PAGE TEXT>
▶

02 June 2021

[sc]airquotes (vii)—The Challenge and Pretense of Conceptual Art

"It was Bertrand Russell who declared that the great discovery of the twentieth century was the technique of the suspended judgement. A.N. Whitehead, on the other hand, explained how the great discovery of the nineteenth century was the discovery of the technique of discovery. Namely, the technique of starting with the thing to be discovered and working back, step by step, as on an assembly line, to the point at which it is necessary to start in order to reach the desired object. In the arts this meant starting with the effect and then inventing a poem, painting, or building that would have just that effect and no other." (62)

Marshall McLuhan
Understanding Media (1964)
MIT Press edition (1994)

"If you have the right models...you can predict with great precision how the ice cube will melt—this is a specific engineering problem devoid of complexity... However, from the pool of water you can build infinite possible ice cubes, if there was in fact an ice cube there at all. The first direction, from the ice cube to the puddle, is called the forward process. The second direction, the backward process, is much, much more complicated. The forward process is generally used in physics and engineering; the backward process in nonrepeatable, nonexperimental historical approaches.

"In a way, the limitations that prevent us from unfrying an egg also prevent us from reverse engineering history."

N.N. Taleb
The Black Swan (orig. 2007)

◀

STATED PROBLEM 1>
Check each statement below against the airquotes text. For (a), (b) and (c), answer yes or no, and quote the words of the text that decide it.
(a) The text attributes to Bertrand Russell the claim that the great discovery of the twentieth century was the technique of the suspended judgement.
(b) According to the text, the forward process is generally used in historical approaches.
(c) The text gives 1964 as the year of the MIT Press edition of Understanding Media.
STATED PROBLEM 2> From the airquotes text, take the passage that begins at the words "02 June 2021" and stops after "Understanding Media (1964)". Write it out again with "assembly line" changed to "production line".
STATED PROBLEM 3> Continue the airquotes page of quotations on discovery and reverse engineering from the point where it stops.

INFORMATION SUPPLIED>
▶

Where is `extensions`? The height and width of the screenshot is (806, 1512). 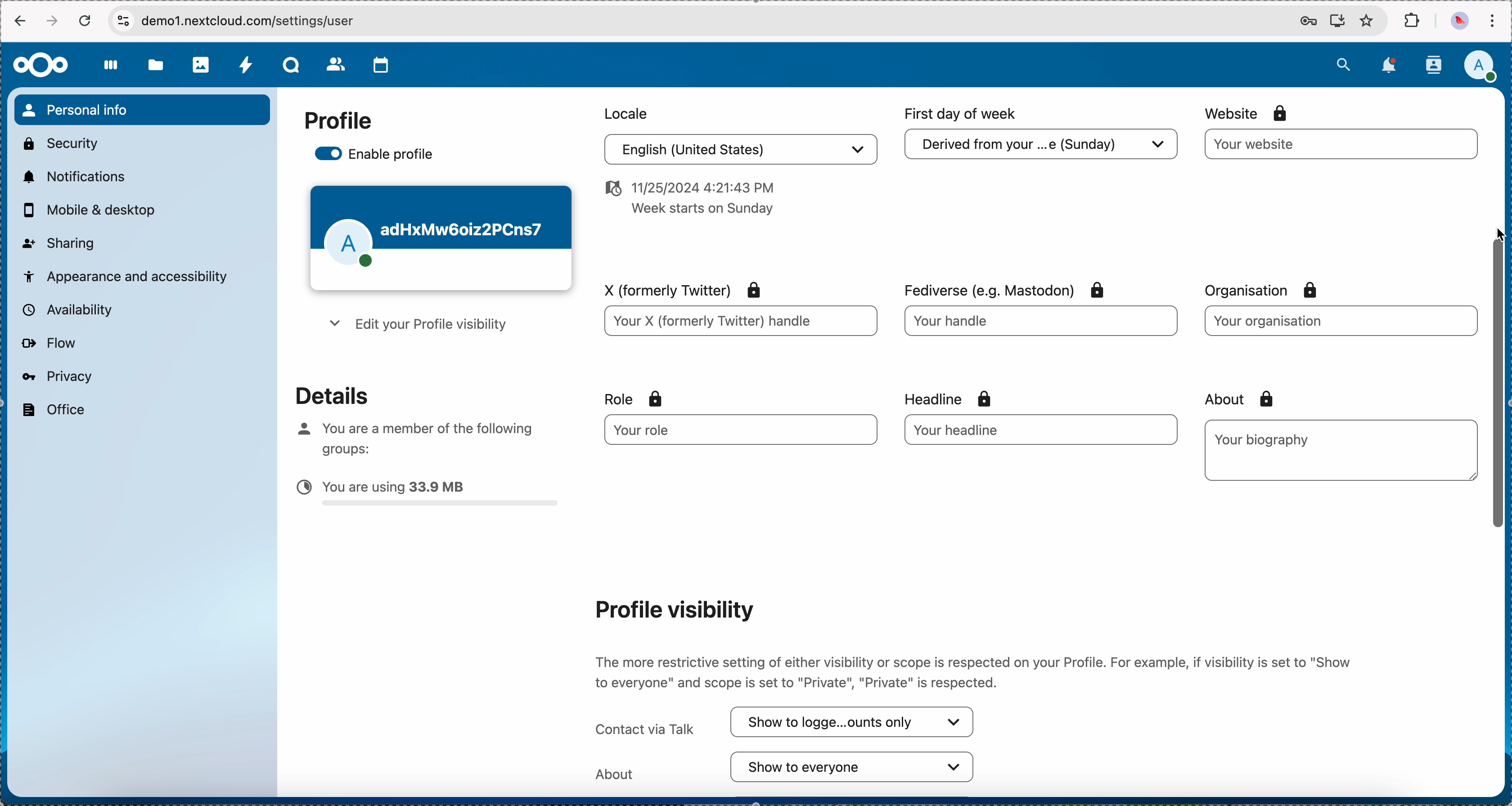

◀

FINAL ANSWER 1>
(a) Yes: "It was Bertrand Russell who declared that the great discovery of the twentieth century was the technique of the suspended judgement."
(b) No: "The forward process is generally used in physics and engineering; the backward process in nonrepeatable, nonexperimental historical approaches."
(c) No: "MIT Press edition (1994)"

FINAL ANSWER 2>
02 June 2021

[sc]airquotes (vii)—The Challenge and Pretense of Conceptual Art

"It was Bertrand Russell who declared that the great discovery of the twentieth century was the technique of the suspended judgement. A.N. Whitehead, on the other hand, explained how the great discovery of the nineteenth century was the discovery of the technique of discovery. Namely, the technique of starting with the thing to be discovered and working back, step by step, as on an production line, to the point at which it is necessary to start in order to reach the desired object. In the arts this meant starting with the effect and then inventing a poem, painting, or building that would have just that effect and no other." (62)

Marshall McLuhan
Understanding Media (1964)

FINAL ANSWER 3>
2nd Ed. (2010)

Incidentally, Taleb also takes aim at Russell and the suspension of judgment:

"We cannot teach people to withhold judgment; judgments are embedded in the way we view objects. ... It is not possible without great, paralyzing effort to strip these small values we attach to matters. Likewise, it is not possible to hold a situation in one's head without some element of bias. ...

"Philosophers since Aristotle have taught us that we are deep-thinking animals, and that we can learn by reasoning. It took a while to discover that we do effectively think, but that we more readily narrate backward in order to give ourselves the illusion of understanding, and give a cover to our past actions. The minute we forgot about this point, the "Enlightenment" came to drill it into our heads for a second time. (Taleb, 202)

Time for another Enlightenment, I guess. Or maybe the Plague will suffice.

"The lesson for the small [matters] is: be human! Accept that being human involves some amount of epistemic arrogance in running your affairs."
So, re: the peculiar arrogance of believing that any work of art can have just that effect and no other on all of the people who might encounter it...is this a small matter?
"Do not try to always withhold judgment—opinions are the stuff of life. Do not try to avoid predicting—yes, after all this diatribe about prediction I am not urging you to stop being a fool. Just be a fool in the right places." (Taleb, 203)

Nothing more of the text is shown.